Electromagnetic nucleon-to-delta transition in holographic QCD

We study nucleon-to-delta electromagnetic transition form factors and relations between them within the framework of the holographic dual model of QCD proposed by Sakai and Sugimoto. In this setup, baryons appear as topological solitons of the five-dimensional holographic gauge theory that describes a tower of mesons and their interactions. We find a relativistic extension of the nucleon-delta-vector meson interaction vertices and use these to calculate transition form factors from holographic QCD. We observe that at low momentum transfer, magnetic dipole, electric and Coulomb quadrupole form factors, and their ratios follow the patterns expected in the large $N_c$ limit.
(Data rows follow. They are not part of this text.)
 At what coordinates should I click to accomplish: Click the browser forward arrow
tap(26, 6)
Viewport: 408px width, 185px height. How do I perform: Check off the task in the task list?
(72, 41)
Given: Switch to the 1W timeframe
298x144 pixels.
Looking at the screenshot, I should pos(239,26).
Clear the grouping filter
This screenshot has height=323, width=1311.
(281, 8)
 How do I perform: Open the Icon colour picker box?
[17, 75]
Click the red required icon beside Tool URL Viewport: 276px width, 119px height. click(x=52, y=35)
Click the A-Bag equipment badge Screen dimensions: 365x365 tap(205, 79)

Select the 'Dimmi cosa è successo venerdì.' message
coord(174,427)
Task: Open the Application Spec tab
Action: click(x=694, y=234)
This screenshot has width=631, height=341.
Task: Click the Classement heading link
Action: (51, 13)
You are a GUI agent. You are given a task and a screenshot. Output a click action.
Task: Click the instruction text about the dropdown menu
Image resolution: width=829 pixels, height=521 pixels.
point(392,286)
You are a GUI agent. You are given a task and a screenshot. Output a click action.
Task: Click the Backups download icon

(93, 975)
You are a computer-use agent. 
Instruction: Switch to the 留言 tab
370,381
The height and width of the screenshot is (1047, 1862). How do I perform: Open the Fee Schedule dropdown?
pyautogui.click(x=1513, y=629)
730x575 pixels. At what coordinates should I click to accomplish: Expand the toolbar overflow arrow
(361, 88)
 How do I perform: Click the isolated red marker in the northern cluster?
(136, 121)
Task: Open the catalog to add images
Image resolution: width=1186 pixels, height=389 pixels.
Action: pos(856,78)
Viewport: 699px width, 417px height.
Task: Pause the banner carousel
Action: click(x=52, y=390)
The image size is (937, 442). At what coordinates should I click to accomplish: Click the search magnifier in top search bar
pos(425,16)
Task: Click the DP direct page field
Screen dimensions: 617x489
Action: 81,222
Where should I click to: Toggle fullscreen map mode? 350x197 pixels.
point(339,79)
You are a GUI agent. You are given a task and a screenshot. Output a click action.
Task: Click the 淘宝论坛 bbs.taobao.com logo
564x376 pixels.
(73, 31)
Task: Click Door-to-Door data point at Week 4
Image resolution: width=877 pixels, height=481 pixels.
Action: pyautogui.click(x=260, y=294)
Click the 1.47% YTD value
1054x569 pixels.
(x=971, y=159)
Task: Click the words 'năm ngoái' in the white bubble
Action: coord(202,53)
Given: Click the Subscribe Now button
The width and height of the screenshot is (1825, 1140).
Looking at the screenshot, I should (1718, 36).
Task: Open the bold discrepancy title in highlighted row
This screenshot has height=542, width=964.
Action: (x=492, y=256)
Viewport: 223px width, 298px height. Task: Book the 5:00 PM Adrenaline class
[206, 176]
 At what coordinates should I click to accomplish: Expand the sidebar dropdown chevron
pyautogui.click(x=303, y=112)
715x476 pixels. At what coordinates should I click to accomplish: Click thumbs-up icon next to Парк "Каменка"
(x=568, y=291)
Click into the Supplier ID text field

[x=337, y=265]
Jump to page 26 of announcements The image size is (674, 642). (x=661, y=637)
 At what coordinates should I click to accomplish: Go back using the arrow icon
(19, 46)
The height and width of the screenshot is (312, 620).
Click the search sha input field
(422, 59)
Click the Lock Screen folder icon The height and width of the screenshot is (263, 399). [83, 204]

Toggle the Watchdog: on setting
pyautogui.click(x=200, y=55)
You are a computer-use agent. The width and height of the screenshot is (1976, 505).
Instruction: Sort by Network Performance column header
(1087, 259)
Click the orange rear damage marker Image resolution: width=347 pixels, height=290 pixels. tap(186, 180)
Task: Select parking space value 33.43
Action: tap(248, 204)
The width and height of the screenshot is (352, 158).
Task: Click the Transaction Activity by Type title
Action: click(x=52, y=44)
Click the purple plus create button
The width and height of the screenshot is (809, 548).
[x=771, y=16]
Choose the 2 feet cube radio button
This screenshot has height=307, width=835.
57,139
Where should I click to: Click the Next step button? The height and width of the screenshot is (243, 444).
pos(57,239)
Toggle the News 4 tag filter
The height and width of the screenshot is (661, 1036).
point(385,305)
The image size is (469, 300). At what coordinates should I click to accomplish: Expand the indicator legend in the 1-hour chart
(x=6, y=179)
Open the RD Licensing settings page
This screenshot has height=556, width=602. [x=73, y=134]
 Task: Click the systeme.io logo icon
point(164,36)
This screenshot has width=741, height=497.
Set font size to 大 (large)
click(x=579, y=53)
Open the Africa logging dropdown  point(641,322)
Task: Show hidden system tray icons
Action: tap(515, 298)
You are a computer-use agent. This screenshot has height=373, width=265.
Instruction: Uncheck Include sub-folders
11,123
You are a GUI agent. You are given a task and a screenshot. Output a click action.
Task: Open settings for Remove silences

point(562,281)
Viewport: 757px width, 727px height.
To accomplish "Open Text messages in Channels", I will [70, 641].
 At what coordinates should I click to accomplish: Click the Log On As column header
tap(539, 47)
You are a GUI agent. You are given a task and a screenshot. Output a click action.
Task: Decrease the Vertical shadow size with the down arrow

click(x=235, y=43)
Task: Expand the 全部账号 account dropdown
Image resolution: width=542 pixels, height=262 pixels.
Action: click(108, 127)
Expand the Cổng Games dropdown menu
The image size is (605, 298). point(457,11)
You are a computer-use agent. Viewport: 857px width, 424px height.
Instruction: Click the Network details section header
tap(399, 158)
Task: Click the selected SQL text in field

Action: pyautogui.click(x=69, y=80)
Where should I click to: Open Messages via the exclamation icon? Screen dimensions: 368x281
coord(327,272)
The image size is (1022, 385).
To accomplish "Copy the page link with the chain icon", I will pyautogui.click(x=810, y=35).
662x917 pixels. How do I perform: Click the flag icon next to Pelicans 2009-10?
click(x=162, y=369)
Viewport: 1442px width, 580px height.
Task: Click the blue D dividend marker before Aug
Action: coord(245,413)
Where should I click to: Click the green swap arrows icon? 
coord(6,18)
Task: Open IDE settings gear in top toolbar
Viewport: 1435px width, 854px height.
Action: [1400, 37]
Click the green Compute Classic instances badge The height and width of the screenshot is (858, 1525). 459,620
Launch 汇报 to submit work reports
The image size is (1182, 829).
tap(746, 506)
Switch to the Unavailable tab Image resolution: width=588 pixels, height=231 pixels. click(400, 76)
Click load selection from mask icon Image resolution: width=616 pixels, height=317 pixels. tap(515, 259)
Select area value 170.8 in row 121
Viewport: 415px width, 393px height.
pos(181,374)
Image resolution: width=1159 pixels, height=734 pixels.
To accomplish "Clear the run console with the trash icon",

Our results at this approximation are in reasonable agreement with experiment.

Figure 1

The plot of the ratio $G_M^{*}(Q^2)/(3G_D(Q^2))$ as a function of $Q^2$, where $G_D(Q^2)=1/(1+Q^2/{\Lambda }^2{)}^2$ with ${\Lambda }^2=0.71(\mathrm{GeV}/c{)}^2$. The solid and dotted lines are the predictions from the holographic type I and type II models, respectively. The dashed (dash-dotted) curves are from taking the parameter $a$ of Eq. (20) to be 20% larger (smaller) than the value $a\sim 0.240$. The experimental data points are taken from 50.